■ EXERCISE AIM
Copy the rows between the line holding "What do you see at coordinates (465, 397)" and the line holding "In order to click on tweet-stats: 2,438", inclusive, keeping every character unchanged.

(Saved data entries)
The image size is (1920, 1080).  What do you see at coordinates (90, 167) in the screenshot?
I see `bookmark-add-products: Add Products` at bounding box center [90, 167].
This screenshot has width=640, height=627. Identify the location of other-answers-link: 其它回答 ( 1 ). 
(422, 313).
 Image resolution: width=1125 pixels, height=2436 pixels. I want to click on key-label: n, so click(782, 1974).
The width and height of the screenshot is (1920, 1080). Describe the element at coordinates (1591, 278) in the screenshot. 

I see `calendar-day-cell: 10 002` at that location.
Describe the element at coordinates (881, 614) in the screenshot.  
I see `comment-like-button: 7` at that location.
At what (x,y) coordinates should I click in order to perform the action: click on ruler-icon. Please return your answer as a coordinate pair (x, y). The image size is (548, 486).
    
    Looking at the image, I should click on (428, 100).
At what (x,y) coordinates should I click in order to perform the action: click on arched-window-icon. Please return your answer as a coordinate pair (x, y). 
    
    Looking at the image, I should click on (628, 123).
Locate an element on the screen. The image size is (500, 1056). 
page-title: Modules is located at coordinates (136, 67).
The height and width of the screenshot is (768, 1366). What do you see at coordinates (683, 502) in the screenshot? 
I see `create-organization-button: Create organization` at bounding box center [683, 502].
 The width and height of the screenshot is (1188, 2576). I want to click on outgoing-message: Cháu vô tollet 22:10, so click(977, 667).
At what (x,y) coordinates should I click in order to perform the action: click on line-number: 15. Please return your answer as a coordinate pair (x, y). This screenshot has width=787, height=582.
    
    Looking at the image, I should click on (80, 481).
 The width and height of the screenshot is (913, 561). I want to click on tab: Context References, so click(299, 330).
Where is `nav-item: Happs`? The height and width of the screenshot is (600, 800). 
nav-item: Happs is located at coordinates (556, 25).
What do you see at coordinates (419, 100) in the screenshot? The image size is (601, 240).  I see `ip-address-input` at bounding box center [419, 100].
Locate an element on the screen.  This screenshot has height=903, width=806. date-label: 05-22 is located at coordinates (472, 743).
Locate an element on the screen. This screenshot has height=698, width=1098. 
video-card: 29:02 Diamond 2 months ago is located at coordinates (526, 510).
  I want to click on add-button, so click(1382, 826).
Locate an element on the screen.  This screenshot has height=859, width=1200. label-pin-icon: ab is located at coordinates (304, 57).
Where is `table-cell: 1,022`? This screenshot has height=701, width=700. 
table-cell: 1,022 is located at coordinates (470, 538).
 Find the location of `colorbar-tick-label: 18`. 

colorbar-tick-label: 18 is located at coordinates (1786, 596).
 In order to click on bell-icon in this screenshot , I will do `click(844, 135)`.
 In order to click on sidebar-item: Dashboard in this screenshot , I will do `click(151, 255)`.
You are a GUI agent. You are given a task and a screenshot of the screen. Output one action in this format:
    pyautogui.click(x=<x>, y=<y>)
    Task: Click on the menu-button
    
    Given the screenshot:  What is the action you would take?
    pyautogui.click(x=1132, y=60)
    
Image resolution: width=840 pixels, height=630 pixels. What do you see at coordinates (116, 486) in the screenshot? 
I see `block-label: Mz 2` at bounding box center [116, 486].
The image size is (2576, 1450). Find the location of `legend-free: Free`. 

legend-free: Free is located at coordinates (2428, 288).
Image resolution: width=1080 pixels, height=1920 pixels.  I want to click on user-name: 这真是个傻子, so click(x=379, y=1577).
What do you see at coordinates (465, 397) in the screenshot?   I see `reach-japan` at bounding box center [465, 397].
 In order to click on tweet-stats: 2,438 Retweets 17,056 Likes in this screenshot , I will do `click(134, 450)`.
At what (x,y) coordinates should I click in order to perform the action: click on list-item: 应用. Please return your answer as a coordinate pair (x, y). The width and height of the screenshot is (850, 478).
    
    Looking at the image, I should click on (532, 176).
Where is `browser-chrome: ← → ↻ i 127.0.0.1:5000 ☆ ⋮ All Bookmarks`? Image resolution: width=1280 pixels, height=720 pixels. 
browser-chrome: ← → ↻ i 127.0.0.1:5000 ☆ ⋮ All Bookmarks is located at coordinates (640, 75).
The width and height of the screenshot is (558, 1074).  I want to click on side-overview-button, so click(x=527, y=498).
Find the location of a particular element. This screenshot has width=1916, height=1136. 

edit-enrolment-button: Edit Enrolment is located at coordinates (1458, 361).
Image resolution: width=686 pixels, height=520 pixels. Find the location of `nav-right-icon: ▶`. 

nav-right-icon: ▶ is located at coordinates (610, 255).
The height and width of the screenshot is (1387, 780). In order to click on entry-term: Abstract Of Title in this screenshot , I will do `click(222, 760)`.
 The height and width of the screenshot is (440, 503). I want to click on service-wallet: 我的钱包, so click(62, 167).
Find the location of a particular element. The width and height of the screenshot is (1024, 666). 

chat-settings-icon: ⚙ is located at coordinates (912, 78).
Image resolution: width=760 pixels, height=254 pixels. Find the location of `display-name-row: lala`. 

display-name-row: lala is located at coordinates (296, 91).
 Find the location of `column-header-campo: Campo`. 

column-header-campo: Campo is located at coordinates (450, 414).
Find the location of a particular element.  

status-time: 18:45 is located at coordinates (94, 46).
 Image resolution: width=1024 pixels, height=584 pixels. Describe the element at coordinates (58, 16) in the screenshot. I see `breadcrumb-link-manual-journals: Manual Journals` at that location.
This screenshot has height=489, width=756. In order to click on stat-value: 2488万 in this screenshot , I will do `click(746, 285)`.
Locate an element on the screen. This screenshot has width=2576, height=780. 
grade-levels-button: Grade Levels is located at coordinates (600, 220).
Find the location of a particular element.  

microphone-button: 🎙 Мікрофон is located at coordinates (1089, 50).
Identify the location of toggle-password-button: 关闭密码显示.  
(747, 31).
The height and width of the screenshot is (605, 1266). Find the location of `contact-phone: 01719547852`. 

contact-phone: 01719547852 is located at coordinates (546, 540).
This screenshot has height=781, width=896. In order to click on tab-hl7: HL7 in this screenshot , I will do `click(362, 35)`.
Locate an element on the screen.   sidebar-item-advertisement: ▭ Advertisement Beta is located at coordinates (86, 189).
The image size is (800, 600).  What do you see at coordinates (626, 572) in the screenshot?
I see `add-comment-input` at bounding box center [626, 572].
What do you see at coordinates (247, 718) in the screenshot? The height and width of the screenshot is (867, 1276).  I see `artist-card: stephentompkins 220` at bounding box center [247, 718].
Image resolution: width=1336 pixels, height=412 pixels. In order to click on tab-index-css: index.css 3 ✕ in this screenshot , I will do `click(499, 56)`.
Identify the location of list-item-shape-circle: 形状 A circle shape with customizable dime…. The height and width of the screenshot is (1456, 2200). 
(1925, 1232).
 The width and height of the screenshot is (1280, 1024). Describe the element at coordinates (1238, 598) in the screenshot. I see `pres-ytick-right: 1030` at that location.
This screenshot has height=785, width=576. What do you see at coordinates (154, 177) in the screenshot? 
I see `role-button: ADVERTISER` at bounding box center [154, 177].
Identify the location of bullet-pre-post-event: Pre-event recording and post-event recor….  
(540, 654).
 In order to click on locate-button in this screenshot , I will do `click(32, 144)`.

■ RESPONSE AREA
What do you see at coordinates (465, 397) in the screenshot?   I see `reach-japan` at bounding box center [465, 397].
 In order to click on tweet-stats: 2,438 Retweets 17,056 Likes in this screenshot , I will do `click(134, 450)`.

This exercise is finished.